Where There’s Smoke, There’s Fire
Nonetheless, the evidence of the danger of vinyl siding and synthetic insulation is compelling. A report published by Fire Engineering, pointed to a National Institute of Standards and Technology (NIST) study by Dan Madryzkowski, which compared the combustibility of three siding materials: aluminum siding, T-111 (plywood), and vinyl siding. Again, brick was not studied because it is not combustible.
“The results were interesting. A small focused area of the aluminum siding melted after 10 minutes of flame contact, at which point a smoldering fire developed inside the wall, but there was no vertical flame spread. The T-111 allowed burning and flame spread 200 seconds after ignition, and it took an average of 80 seconds to burn to the soffit level. The NIST report describes the test results for vinyl siding: 'Less than 90 seconds after ignition, the flames began to spread upward, and within another 50 seconds, the flames were in the attic space.'”

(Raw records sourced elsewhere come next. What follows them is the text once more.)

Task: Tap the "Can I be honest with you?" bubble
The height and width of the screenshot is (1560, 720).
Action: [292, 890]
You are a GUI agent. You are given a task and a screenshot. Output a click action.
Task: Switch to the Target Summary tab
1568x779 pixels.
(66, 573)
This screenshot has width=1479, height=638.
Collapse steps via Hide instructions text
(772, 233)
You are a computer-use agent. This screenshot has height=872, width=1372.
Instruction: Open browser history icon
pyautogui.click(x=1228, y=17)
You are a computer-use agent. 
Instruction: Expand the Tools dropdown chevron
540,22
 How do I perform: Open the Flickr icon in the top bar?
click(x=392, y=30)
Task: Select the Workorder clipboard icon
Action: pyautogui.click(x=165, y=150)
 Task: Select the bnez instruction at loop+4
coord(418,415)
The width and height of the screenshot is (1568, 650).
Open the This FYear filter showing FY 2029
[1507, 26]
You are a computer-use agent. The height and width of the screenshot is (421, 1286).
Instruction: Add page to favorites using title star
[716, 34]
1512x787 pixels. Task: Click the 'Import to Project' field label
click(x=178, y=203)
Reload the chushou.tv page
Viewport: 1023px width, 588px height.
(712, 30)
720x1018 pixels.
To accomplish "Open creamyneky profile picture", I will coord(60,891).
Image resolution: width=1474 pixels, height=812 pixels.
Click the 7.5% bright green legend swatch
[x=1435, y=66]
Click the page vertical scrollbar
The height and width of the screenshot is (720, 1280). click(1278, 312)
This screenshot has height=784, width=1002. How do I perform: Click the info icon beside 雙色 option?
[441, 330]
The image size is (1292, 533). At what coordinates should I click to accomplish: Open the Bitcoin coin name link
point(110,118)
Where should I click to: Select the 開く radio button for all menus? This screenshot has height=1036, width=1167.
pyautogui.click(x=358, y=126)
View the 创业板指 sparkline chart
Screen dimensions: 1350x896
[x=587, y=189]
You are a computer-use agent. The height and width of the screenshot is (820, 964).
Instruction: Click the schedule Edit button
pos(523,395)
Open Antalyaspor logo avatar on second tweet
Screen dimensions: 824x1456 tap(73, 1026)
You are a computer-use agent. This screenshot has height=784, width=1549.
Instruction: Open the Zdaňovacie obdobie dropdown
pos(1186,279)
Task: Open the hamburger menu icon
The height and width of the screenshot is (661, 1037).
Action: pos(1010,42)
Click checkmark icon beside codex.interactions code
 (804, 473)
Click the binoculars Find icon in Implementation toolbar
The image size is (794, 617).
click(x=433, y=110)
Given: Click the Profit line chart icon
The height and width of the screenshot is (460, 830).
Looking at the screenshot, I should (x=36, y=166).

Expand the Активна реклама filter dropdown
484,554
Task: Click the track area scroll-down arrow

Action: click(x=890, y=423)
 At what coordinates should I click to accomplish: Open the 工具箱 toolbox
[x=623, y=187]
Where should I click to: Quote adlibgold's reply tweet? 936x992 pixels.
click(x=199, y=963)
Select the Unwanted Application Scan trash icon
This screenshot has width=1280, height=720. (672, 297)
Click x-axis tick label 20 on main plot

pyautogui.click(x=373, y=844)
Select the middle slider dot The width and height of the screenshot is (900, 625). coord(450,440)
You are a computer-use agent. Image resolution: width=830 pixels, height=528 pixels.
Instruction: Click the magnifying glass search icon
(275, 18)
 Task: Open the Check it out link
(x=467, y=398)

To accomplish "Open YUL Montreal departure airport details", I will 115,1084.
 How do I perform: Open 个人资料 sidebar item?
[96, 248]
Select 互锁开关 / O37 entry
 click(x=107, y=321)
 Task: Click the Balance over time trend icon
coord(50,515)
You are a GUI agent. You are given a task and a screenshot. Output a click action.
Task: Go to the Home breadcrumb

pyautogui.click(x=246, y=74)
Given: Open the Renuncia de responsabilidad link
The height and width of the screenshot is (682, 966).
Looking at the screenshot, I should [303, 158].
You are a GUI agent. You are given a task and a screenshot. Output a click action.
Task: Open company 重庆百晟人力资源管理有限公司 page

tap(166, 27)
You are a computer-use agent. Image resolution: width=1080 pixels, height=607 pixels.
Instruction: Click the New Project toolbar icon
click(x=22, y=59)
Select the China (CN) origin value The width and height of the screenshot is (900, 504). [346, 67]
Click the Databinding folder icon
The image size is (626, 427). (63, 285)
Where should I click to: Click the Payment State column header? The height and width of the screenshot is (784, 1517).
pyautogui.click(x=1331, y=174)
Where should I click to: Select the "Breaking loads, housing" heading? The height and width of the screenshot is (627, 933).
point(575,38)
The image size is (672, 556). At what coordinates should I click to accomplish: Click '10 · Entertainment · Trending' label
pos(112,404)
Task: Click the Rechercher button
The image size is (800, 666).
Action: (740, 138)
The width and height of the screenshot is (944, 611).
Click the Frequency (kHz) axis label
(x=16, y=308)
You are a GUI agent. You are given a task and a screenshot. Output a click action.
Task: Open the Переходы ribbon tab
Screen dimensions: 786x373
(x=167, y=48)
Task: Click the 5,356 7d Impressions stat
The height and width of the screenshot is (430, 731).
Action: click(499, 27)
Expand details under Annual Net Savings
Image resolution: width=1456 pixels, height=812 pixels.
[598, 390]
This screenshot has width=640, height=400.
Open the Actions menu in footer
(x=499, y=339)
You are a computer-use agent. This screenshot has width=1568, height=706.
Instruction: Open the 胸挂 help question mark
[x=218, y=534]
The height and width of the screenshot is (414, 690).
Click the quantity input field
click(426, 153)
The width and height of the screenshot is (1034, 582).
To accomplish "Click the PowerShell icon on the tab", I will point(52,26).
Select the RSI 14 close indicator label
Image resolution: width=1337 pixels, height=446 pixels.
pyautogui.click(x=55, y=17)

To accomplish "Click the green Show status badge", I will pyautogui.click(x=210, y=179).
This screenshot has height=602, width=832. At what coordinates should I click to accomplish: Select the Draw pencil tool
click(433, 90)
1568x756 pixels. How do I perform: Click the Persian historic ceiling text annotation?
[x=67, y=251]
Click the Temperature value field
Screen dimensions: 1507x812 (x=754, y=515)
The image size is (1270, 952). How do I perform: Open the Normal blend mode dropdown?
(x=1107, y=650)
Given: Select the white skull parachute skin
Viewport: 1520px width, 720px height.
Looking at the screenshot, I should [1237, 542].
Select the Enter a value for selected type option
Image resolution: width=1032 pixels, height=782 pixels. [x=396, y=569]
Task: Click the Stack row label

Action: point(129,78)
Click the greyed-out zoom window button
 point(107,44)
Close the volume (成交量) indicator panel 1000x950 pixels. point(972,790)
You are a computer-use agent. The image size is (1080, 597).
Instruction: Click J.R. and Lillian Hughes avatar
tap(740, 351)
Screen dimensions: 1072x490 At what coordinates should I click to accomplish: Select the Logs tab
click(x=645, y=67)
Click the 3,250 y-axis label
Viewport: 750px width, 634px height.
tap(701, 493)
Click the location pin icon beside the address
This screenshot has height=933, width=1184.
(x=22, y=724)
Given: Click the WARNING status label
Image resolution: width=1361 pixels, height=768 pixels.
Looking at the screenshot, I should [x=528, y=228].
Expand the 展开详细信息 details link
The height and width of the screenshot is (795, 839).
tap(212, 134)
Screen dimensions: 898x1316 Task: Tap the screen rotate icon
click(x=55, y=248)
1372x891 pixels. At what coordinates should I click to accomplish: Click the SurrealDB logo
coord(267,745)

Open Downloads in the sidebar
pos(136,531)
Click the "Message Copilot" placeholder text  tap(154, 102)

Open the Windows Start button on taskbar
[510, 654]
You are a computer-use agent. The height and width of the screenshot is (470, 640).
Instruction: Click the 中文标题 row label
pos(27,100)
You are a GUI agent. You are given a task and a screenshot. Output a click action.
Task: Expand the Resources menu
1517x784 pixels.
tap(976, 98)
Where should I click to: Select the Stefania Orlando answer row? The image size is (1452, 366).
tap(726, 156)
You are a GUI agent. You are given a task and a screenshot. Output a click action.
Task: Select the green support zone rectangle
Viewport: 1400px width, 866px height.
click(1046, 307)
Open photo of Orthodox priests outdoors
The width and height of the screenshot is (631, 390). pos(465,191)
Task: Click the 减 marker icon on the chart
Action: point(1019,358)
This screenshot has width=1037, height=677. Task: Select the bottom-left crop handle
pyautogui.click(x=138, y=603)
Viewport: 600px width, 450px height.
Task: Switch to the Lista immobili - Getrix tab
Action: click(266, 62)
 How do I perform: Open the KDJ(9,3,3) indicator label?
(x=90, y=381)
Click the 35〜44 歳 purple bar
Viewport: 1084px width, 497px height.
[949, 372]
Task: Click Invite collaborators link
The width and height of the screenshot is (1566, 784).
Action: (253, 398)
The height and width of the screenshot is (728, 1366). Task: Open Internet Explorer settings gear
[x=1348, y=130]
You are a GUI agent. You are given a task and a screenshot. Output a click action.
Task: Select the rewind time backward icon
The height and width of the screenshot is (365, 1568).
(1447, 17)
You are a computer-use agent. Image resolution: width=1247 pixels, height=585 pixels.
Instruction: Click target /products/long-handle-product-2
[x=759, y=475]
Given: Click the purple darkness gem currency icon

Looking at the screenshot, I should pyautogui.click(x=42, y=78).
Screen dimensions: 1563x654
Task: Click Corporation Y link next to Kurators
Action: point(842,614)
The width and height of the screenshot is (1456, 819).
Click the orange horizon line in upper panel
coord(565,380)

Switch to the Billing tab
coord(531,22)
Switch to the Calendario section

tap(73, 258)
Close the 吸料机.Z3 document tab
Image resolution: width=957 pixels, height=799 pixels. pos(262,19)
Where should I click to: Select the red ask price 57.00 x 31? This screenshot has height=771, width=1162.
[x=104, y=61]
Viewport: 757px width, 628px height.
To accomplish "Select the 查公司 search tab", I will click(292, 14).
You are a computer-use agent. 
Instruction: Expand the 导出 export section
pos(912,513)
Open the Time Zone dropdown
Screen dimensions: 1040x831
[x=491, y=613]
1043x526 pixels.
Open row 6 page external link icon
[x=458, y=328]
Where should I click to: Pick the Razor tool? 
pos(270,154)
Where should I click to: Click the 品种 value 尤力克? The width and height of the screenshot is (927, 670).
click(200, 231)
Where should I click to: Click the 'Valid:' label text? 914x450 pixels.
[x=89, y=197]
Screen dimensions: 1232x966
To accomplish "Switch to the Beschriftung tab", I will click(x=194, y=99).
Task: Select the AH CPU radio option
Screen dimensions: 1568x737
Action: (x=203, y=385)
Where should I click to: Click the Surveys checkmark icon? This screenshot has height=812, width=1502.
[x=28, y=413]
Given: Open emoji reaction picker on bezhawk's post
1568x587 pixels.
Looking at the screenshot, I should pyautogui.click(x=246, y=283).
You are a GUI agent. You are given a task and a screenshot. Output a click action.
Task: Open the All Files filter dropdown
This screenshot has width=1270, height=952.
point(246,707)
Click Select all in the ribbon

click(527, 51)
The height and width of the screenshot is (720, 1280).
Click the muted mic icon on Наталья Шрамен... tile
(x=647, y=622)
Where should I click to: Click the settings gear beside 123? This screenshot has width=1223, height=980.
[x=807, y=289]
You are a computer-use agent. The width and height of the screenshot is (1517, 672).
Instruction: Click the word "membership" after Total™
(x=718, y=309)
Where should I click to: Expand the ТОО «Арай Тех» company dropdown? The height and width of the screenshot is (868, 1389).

Hazardous Chemicals are Also a Problem
The rapid spread of exterior fires is not the only challenge firefighters and residents face. Because siding is manufactured from synthetic materials, when it is ignited, those chemicals can become poisonous.
Even the trade publication for the siding industry – Siding Magazine noted, “Vinyl siding is made primarily of polyvinyl chloride, or PVC, a durable and cheap plastic often used in construction. When PVC is heated up or burned, such as in very hot weather or a fire, it will release formaldehyde, hydrogen chloride, and dioxin into the air, all of which are gases that may cause illness and are known carcinogens.
“In case of a fire, it is possible for these gases to kill the occupants of a home before the fire reaches them. In some cases, firefighters have allowed homes to burn to avoid toxic exposure from burning vinyl siding.”